Güçlü İlişkiler Kurmanın 5 İlkesi
İlişki psikolojisinin bazı varsayımları, "İlişkiler kurmak ciddi bir iştir" der. Ve en önemli şey, zaman kaybetmemek ve sonucu almak için tam olarak ne üzerinde çalışılacağını bilmek. Bu, bir elmasın kesilmesiyle karşılaştırılabilir – kenarları ne kadar iyi işlenirse, ilişki o kadar uyumlu olur. Bugün ilişki pırlantasının hangi yönlerinin işlenmesi gerektiği hakkında konuşacağız.
1. Duygular
İlişkiyi periyodik olarak analiz etmek gerekir: içinizde duyusal düzeyde bir şeyler olduğunu fark ederseniz veya partnerinizde değişiklikler fark ederseniz; Eğer birbirinize küfrediyor ve mutsuzsanız, buna dikkat etmeli ve onunla uğraşmalısınız.
Sadece iyi ve neşeli değil, olumsuz yönleri de tartışılmalıdır. Herhangi bir değişikliği birlikte anlayarak, sorunların nedenlerini anlayabilir, her ikisi için de kabul edilebilir bir çözüm bulabilir ve ilişkiyi doğru yöne yönlendirebilirsiniz. Ancak, birbirlerine karşı samimi ve dürüst olmak çok önemlidir. Bu, herhangi bir durumun başarılı bir sonucunun anahtarıdır.
2. Kavga sanatı
Çoğu zaman, kavga ederken insanlar karşılıklı suçlamaları ifade etmeye, geçmiş hataları hatırlamaya ve hatta birbirlerine hakaret etmeye başlarlar. Hiçbir koşulda buna izin verilmemelidir. Duygular tarafından boğulmuş olsanız bile, bunun sadece yakında sona erecek bir kavga olduğunu ve şu anda alakalı belirli bir durumla ilgili olduğunu hatırlamaya çalışın. Bir yığındaki her şeye müdahale etmeye gerek yoktur, aksi takdirde kavga, bilinmeyen sonuçları olan uzun süreli bir çatışmaya neden olabilir.
3. Ortak çıkarlar
Çıkar birliği, güçlü ve uyumlu ilişkilerin bir diğer temel ilkesidir. Doğal olarak, insanlar her şeyde örtüşmemelidir ve kesinlikle özdeş iki insan yoktur, ancak ortak inançlar, ilgi alanları, hobiler, ilkeler ve hayata bakışlar kesinlikle olmalıdır.

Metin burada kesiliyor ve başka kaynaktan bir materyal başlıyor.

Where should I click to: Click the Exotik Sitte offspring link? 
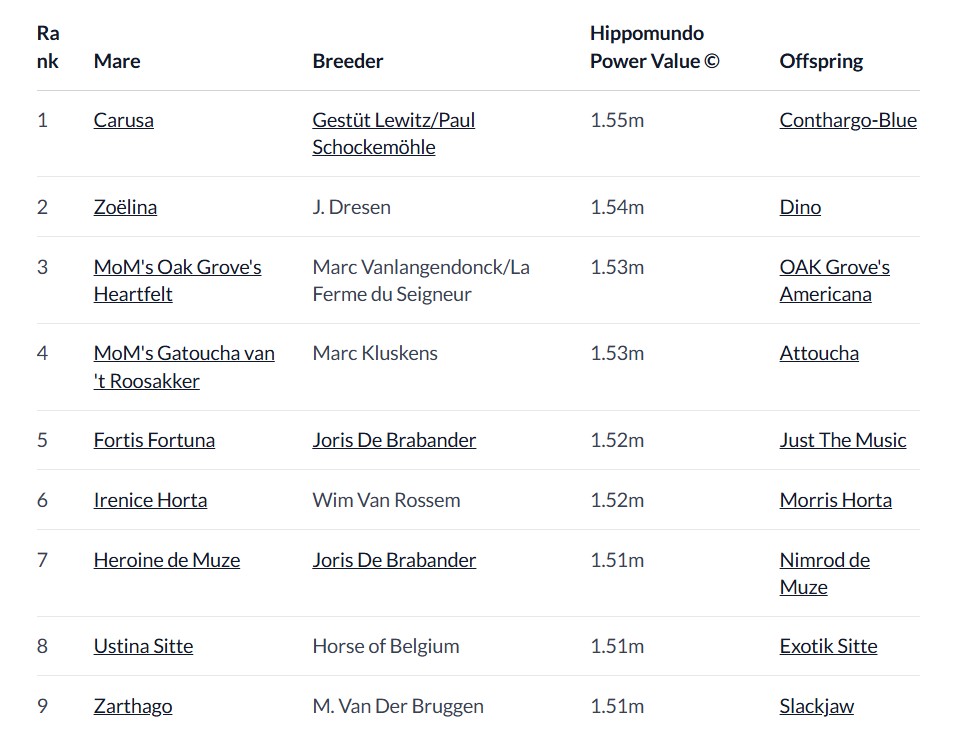(x=828, y=646)
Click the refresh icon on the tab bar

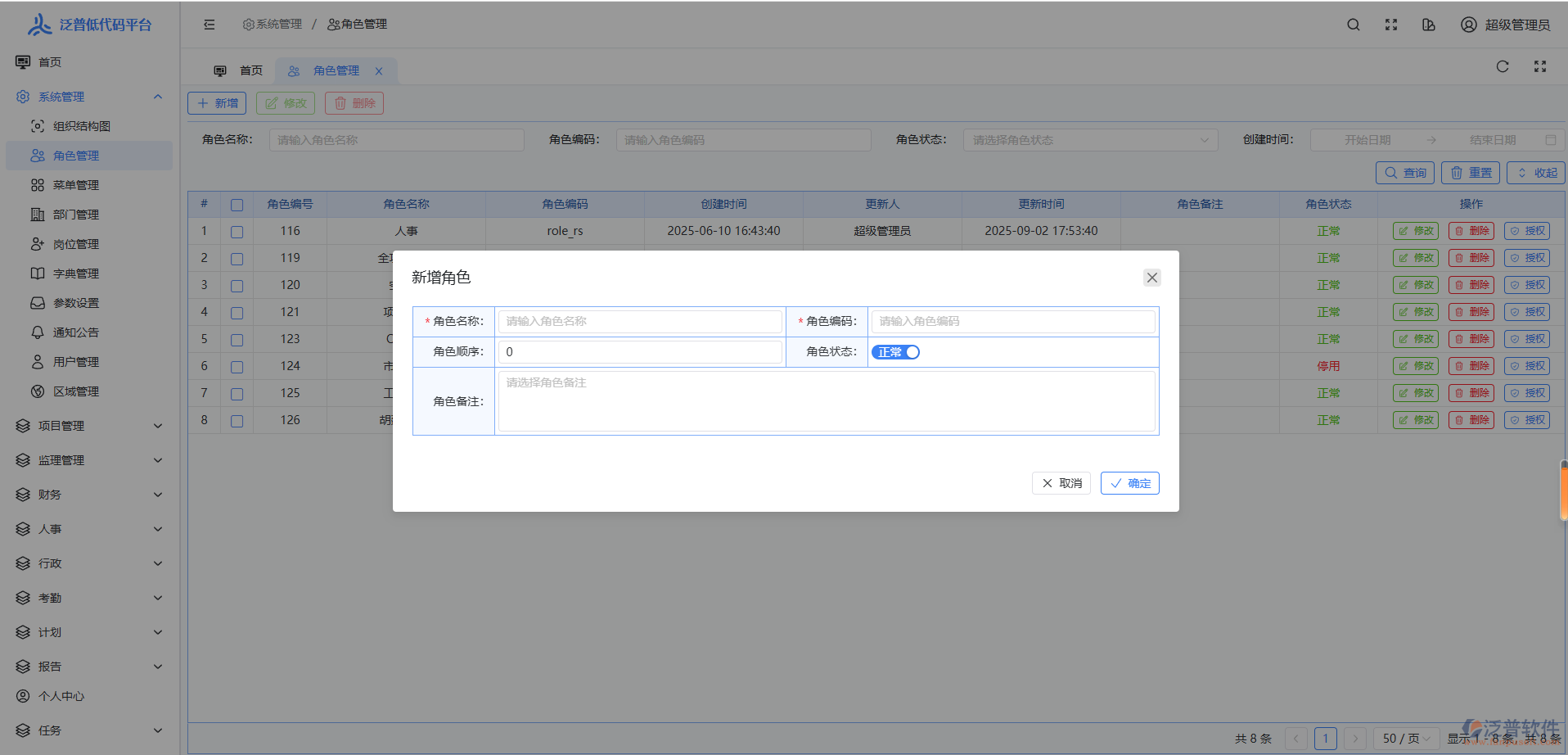(1503, 66)
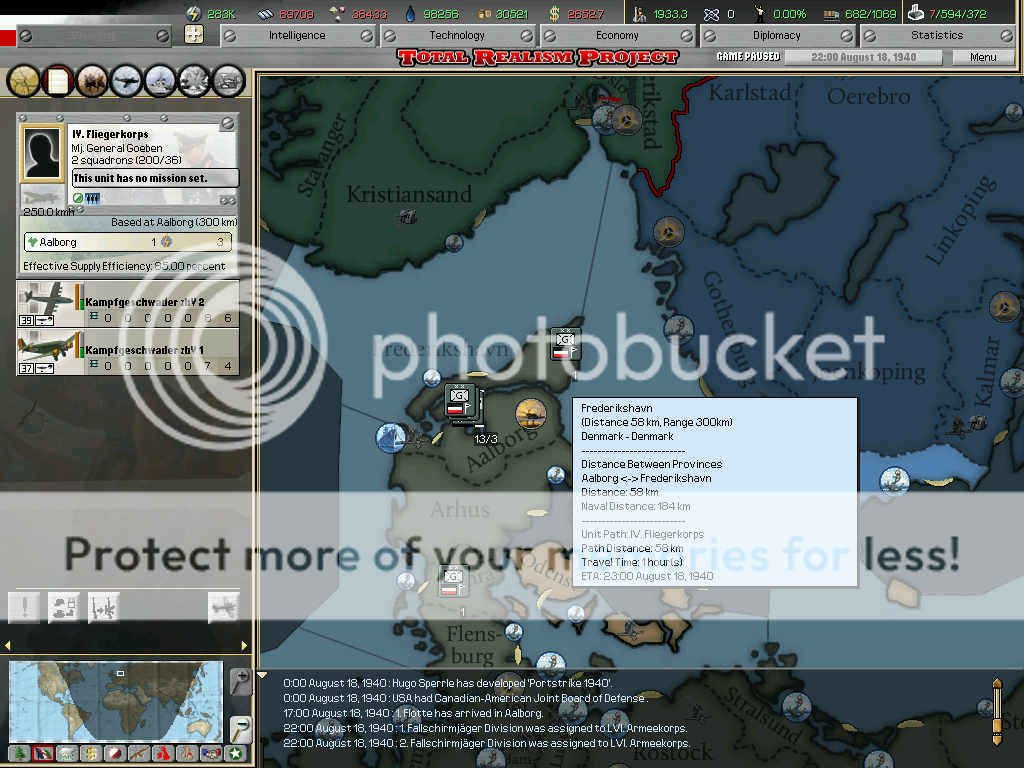The height and width of the screenshot is (768, 1024).
Task: Click the right arrow to cycle mission icons
Action: [x=243, y=645]
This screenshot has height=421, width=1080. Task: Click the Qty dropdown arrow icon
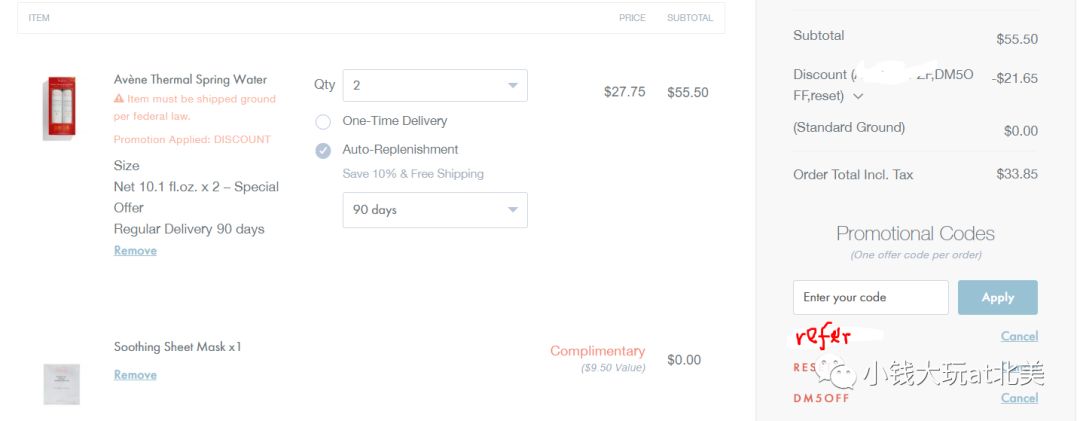tap(512, 85)
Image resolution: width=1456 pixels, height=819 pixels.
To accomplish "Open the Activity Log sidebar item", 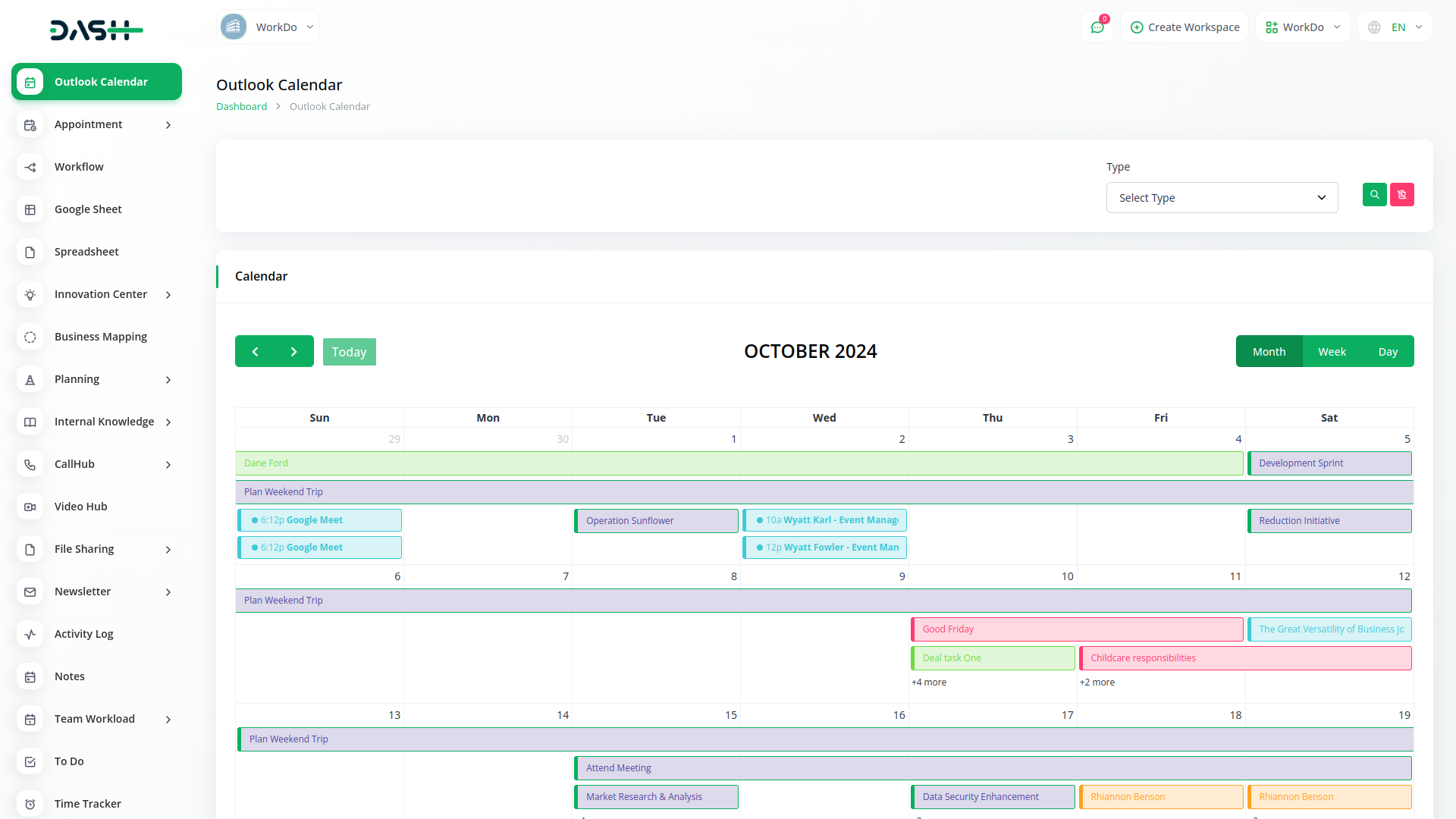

Ek olarak, sevilen birinin günlük ve içsel yaşamına samimi bir ilgi ortak hale gelmelidir – bu, onu daha derinden hissetmenize ve daha iyi anlamanıza ve tanımanıza izin verecektir. Ancak, genel olarak bile bir önlem olabileceğini ve olması gerektiğini unutmamalıyız – bu bir sonraki nokta.
4. Kişisel özgürlük
Birçok çiftin hatası, kişisel alanı daraltmaları ve birbirlerinin özgürlüğünü kısıtlamalarıdır. Ve bu, herkes için olmasa da, hava gibi birçok insan için gereklidir. Kişisel özgürlük, bir kişinin zamanını ve hayatını bağımsız olarak yönetebileceğini, herhangi bir “zincir” ile bağlı olmadığını, istediğini yapmakta özgür olduğunu anlamasını sağlar. Ve tam da bundan, bir kişinin sevdiği, sevdiği ve onu bekleyenlerle birlikte olma arzusu büyür.
5. Bastırmama
Herhangi bir ilişkide, bir kişinin ikincisinin aşırı baskısını hissetmemesi için yapabilmek çok önemlidir. Sevdiklerinize karşı hoşgörülü ve sabırlı olun. Herhangi bir tezahürünü, arzusunu ve duygularını anlamaya çalışın, dinleyin, iletişim kurun, teslim olun, çıkarlarınızı feda edin, çünkü gerçek ve samimi duygulara sahip bir kişi için bu asla kendisine karşı şiddet veya kabul edilemez bir şey değildir.
Kişiyi yanınızda rahat hissettirmeye çalışın – baskı olmadığında direnç de olmaz. Ve eşit ilişkiler sadece uyumludur. Burada tutku veya duygulardan bahsetmiyoruz, sadece kendinize değil, aynı zamanda eşinize de uygun bir tutumdan bahsediyoruz.